Ночью Саша снова не мог заснуть.
Сколько их было, таких борцов, и в оппозиции, и среди лучших представителей власти! Кто был убит, кто умер в тюрьме, кто в эмиграции. Кто-то был не понят и проклят потомками. Иногда им удавалось вывести эту страну к свету. Но ненадолго, лет на 8-10 в лучшем случае, а потом она погружалась опять в свое болото: несвободы, произвола, пьянства, воровства, лжи, убийств и террора против соседей.
Александр Второй казался союзником, и тем больнее воспринималось его самодурство.
Можно просто бросить все и уехать, прихватив с собой свою команду. С его знаниями и работоспособностью он не пропадет нигде. Но нет! Все мы терпим до последнего, до конца надеясь, что все можно исправить здесь. Словно березок больше нигде нет, а также холодного лета, осенней распутицы, морозов и снега.
Утром Никса забежал буквально на десять минут перед уроками.

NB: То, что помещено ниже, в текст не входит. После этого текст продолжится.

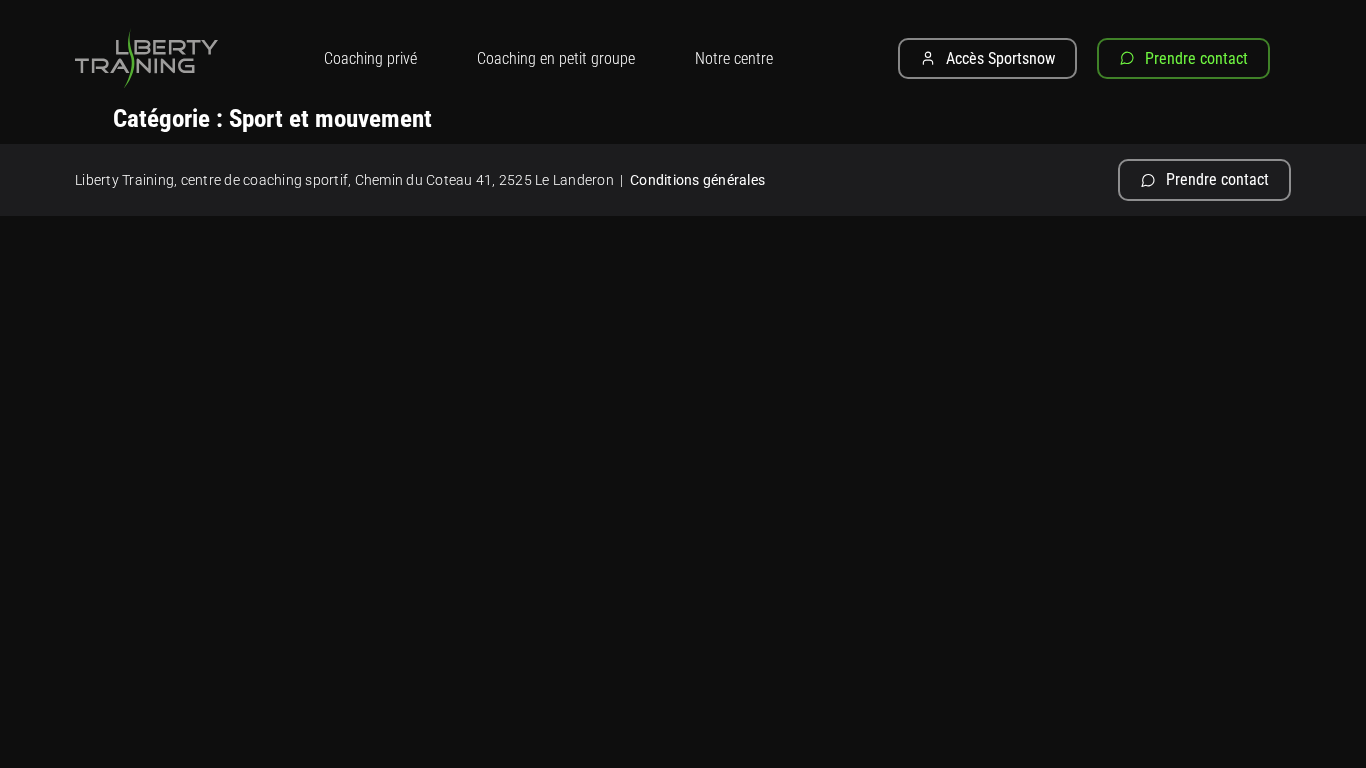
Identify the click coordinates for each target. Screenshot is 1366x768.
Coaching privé (370, 58)
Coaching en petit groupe (556, 58)
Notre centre (734, 58)
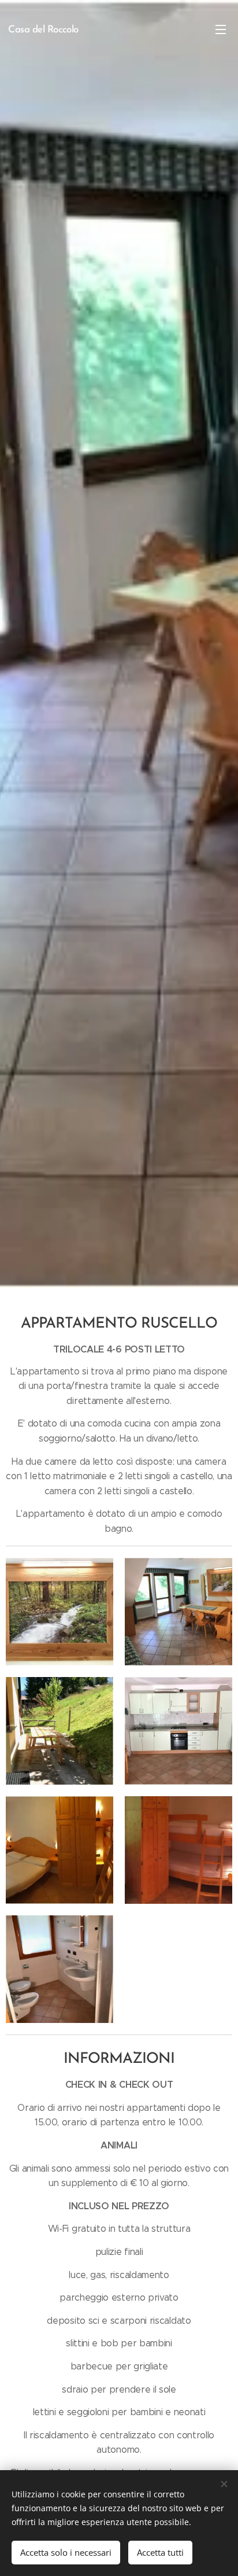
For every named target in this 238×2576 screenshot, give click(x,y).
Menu (220, 28)
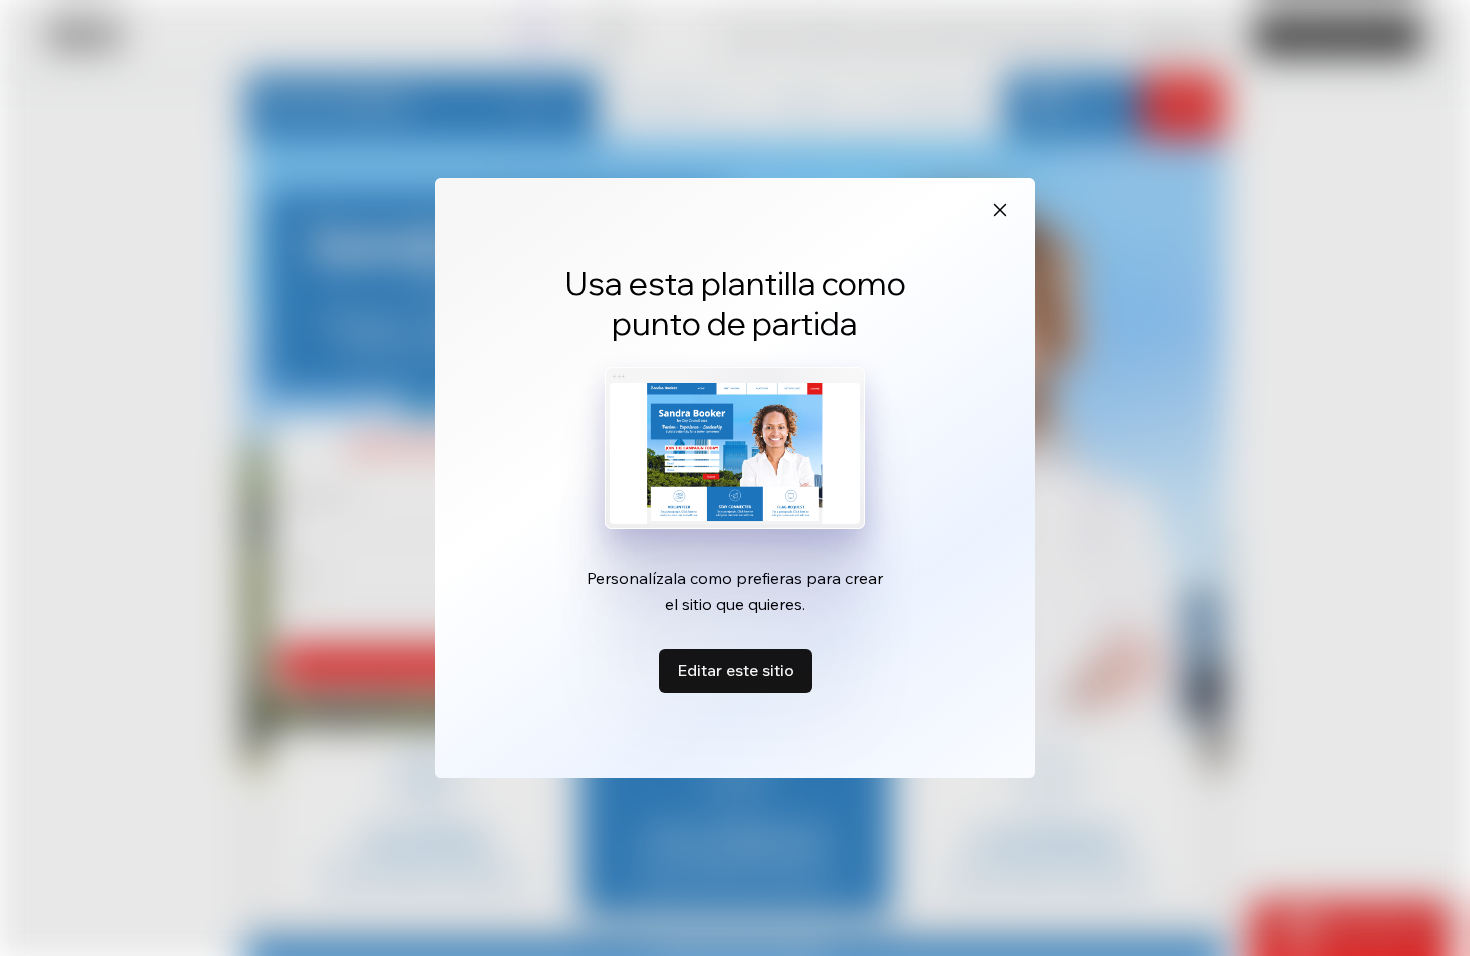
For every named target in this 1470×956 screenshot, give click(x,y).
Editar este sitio (735, 670)
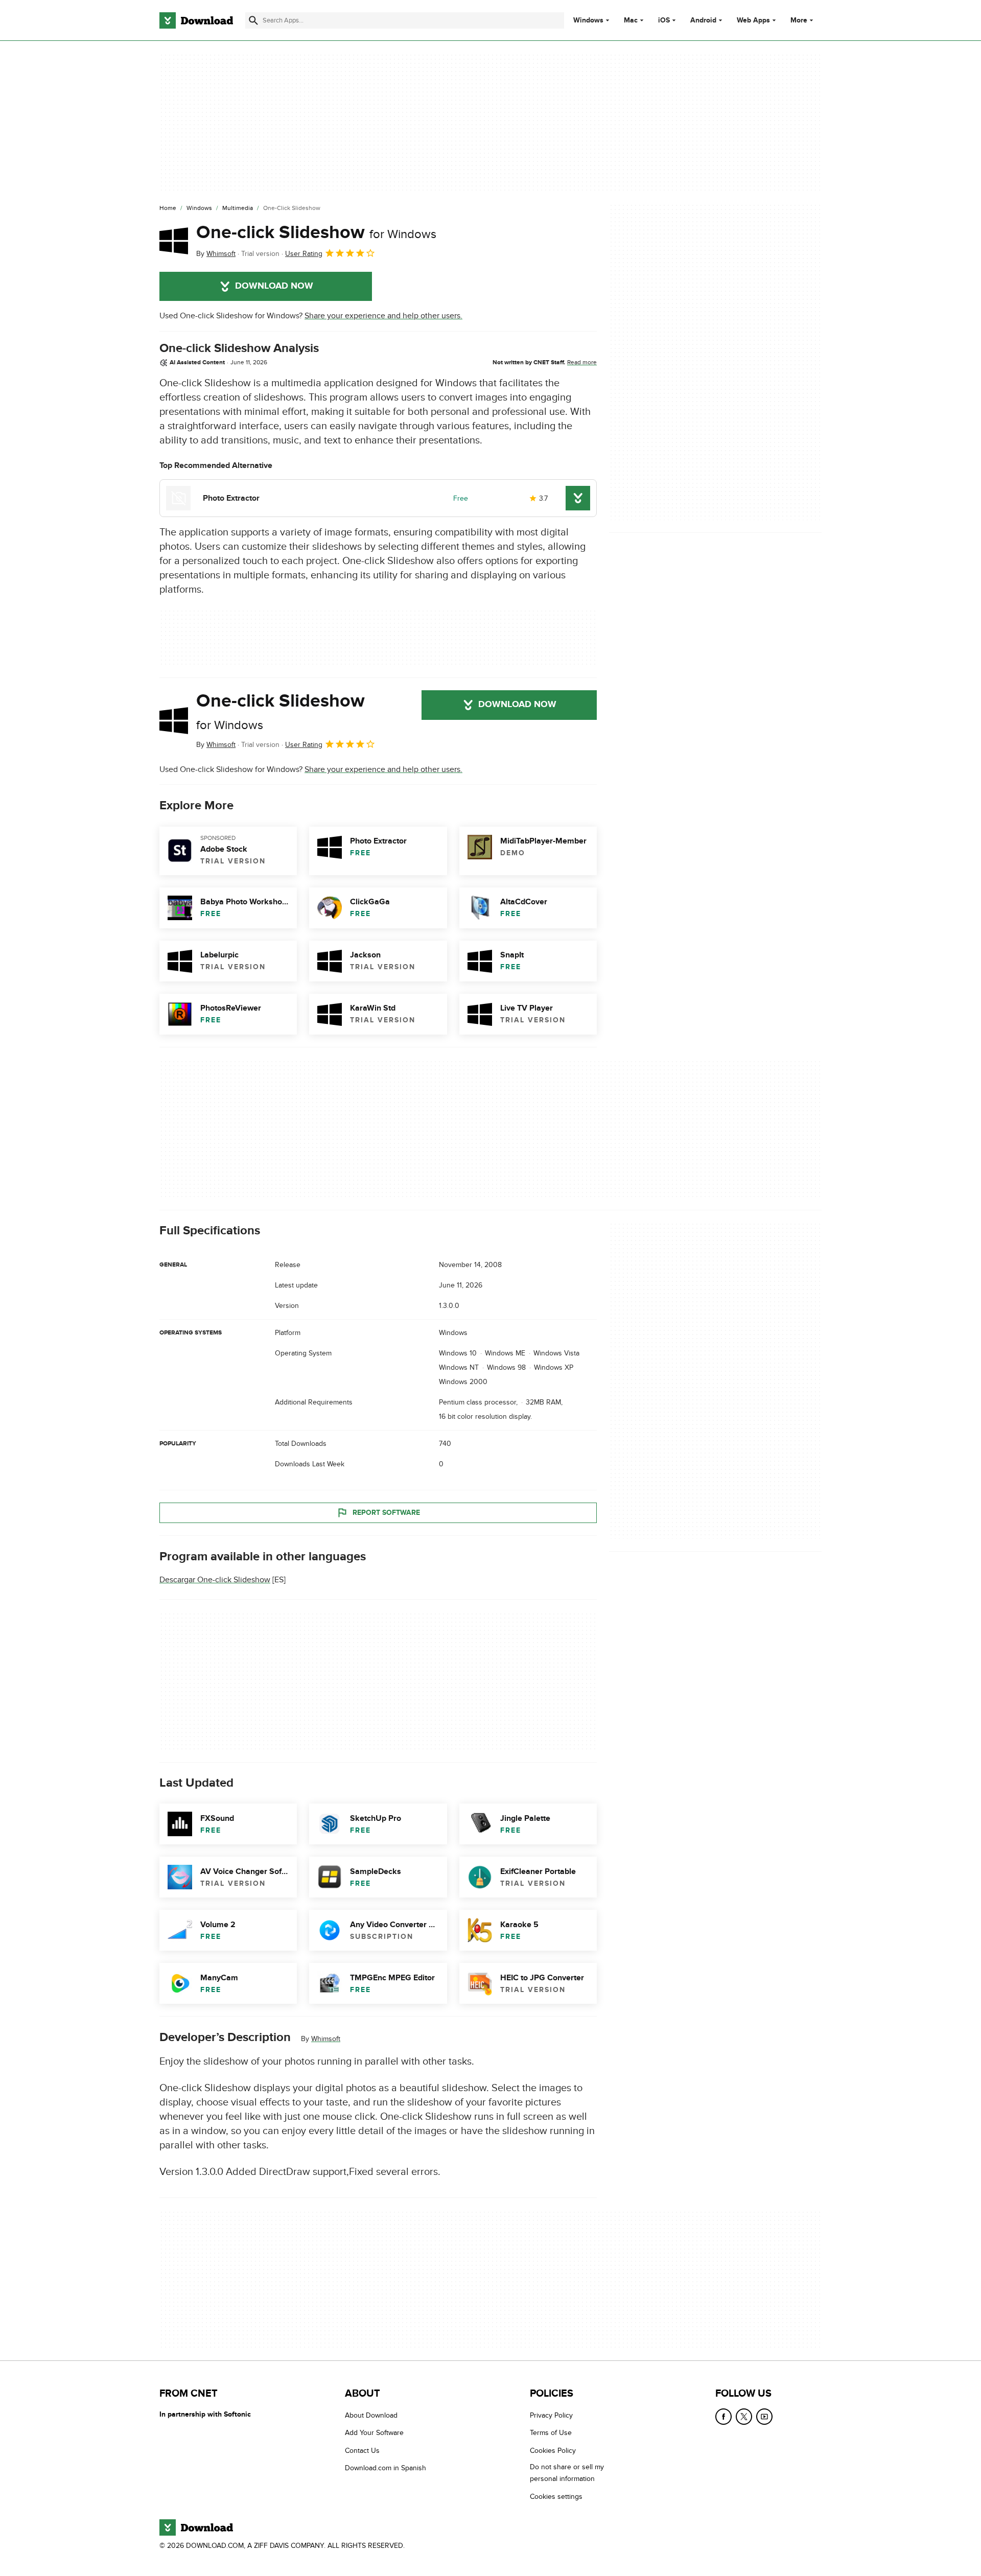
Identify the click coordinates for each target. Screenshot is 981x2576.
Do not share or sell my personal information (567, 2473)
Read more (582, 362)
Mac (631, 20)
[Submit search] (253, 20)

— Енохин говорит, что это уже опасно, — прошептал он. — Сашка! Не надо больше! Что же я буду делать без тебя?
— Ты законченный эгоист! — припечатал Саша. — Только о себе думаешь.
— Не только! Что мы все будем делать без тебя?
— А что я буду делать с самим собой, если сдамся?
Никса положил руку поверх Сашиной и вздохнул.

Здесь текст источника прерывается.